Everyone wants a great body, but aren't really sure of how to achieve it. There is a lot of confusion about how to exercise, how much to exercise, and how many repetitions are needed. By following a good workout schedule and an effective exercise program, you can have that muscular ripped body that you always wanted.
Bodybuilders Workout Routine
As a beginner, you should be looking at a workout to develop your muscles so that your body is ready for the tough stuff. You should work on only one muscle group a day. This will ensure that your muscles get enough exercise and enough rest as well. So here is a bodybuilding program based on the one-muscle-group-a-day-plan.
The chest forms one of the biggest muscle groups on your body. It is essential to warm-up your chest for these exercises. So before you start a chest workout routine, do 20-25 push-ups and stretches so that your body is adequately warmed up.

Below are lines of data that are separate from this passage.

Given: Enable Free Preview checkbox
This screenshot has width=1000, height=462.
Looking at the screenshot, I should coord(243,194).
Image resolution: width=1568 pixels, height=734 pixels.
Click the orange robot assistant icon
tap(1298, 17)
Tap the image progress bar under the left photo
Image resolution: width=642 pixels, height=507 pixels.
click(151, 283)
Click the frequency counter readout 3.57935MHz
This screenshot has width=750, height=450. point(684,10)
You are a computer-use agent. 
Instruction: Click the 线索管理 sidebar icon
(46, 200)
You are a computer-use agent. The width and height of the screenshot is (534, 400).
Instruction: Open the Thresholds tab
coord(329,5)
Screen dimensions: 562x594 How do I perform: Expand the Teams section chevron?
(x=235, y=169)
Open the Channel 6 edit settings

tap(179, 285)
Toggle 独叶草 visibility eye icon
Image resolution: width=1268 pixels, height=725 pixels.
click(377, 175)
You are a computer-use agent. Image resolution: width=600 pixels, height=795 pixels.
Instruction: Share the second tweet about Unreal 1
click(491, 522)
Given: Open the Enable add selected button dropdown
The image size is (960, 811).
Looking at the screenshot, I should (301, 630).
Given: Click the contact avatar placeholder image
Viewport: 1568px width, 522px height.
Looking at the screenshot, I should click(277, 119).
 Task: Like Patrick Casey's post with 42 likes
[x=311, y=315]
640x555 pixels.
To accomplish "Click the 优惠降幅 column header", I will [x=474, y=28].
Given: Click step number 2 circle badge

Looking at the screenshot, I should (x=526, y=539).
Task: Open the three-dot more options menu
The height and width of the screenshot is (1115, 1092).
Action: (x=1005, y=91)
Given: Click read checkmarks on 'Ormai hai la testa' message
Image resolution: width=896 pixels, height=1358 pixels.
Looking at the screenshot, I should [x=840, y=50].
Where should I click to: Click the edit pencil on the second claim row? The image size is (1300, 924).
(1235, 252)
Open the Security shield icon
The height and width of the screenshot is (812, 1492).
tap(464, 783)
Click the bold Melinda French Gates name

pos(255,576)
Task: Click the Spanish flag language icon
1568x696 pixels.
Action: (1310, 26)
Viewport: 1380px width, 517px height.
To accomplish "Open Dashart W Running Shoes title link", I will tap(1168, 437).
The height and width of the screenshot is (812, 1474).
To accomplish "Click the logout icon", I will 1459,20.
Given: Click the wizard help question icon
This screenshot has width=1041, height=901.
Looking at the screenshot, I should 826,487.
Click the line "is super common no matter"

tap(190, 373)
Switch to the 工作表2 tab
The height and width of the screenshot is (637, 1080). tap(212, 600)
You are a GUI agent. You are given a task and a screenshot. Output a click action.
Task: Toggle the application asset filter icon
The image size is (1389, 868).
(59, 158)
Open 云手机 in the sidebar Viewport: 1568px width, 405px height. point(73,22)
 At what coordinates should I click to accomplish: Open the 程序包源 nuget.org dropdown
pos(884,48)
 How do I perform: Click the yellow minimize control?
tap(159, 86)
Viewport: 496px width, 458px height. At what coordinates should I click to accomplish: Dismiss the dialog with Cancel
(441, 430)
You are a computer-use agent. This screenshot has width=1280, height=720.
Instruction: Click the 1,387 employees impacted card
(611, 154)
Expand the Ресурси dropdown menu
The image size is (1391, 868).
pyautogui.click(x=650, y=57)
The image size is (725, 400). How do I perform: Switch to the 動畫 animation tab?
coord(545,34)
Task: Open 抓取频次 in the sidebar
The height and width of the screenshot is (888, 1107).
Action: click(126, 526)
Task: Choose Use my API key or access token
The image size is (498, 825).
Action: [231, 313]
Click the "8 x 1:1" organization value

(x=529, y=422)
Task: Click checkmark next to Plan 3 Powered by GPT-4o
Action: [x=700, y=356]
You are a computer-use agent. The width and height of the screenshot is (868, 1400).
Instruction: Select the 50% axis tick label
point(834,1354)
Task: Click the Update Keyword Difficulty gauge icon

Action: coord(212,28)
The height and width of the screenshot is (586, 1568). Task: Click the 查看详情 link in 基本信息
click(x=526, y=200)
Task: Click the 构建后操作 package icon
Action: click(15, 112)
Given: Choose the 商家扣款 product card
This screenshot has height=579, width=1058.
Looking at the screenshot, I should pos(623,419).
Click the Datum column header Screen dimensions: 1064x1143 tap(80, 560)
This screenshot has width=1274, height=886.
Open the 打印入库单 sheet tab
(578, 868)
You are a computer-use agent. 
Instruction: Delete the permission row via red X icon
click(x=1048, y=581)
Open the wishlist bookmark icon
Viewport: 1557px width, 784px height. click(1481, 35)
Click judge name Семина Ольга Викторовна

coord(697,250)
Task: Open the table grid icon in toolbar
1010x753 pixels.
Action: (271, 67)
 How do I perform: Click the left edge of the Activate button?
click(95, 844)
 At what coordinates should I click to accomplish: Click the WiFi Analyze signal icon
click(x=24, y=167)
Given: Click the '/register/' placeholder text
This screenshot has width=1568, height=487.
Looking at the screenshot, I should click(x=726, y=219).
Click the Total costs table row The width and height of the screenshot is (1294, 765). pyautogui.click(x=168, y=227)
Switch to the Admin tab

Lower Chest: The lower chest exercises should be tried only once you are assured that you can do the upper and mid chest exercises properly. Lower chest exercises are more difficult as regular beginner workouts do not really tone them up. But if you want the perfect chest, then these exercises are quite essential.
For the perfect lower chest, declined bench press and declined bench flies can be performed. The dumbbells for these exercises may be a little lesser in weight than for normal bench press.
After a hard chest workout, it is advisable that you give your upper body a little break and perform a lower body workout the next day.
Quadriceps: For quadriceps you can start by doing lunges with dumbbells. You can do 4 sets of lunges, with 10 reps each. You can then either do leg raises on the machine or Smith Machine squats. These too can be done in 4 sets of 10 reps each.
Calves: There aren't a variety of exercises for your calves and most of them revolve around calf raises. So you could either do the calf raises on a stand or a hack. Ideally, you ought to do both these exercises in 4 sets of 10 reps each.
What most people forget to do are exercises for the forearms. So you could do front wrist curls and back wrist curls on a machine or with a dumbbell/barbell again in 4 sets of 10 reps each.
For abs, you should do 3 sets of each―forward crunches for upper abs, reverse crunches for lower abs, and side crunches for obliques. Along with these basic exercises, you can also do the jackknife and v-ups. These exercises have to be done in 4 sets, but with 15-20 reps.
For triceps, you can perform lying triceps extension, triceps dips, one arm triceps extension and triceps curls. All these exercises can be done in 4 sets of 10 reps each.
For shoulders, two of the best and essential exercises are lateral raises and shoulder press.
Along with these, you can also do rear lateral raises and front lateral raises for the posterior and anterior deltoids, respectively. You can also do dumbbell shrugs and back flies for the lateral deltoids and the posterior deltoids respectively.
Remember, when it comes to bodybuilding, it is not about the workout alone. It is also about how you eat and how well you rest your muscles. Make sure that you are assisted by a gym instructor to avoid any injuries, and eat well.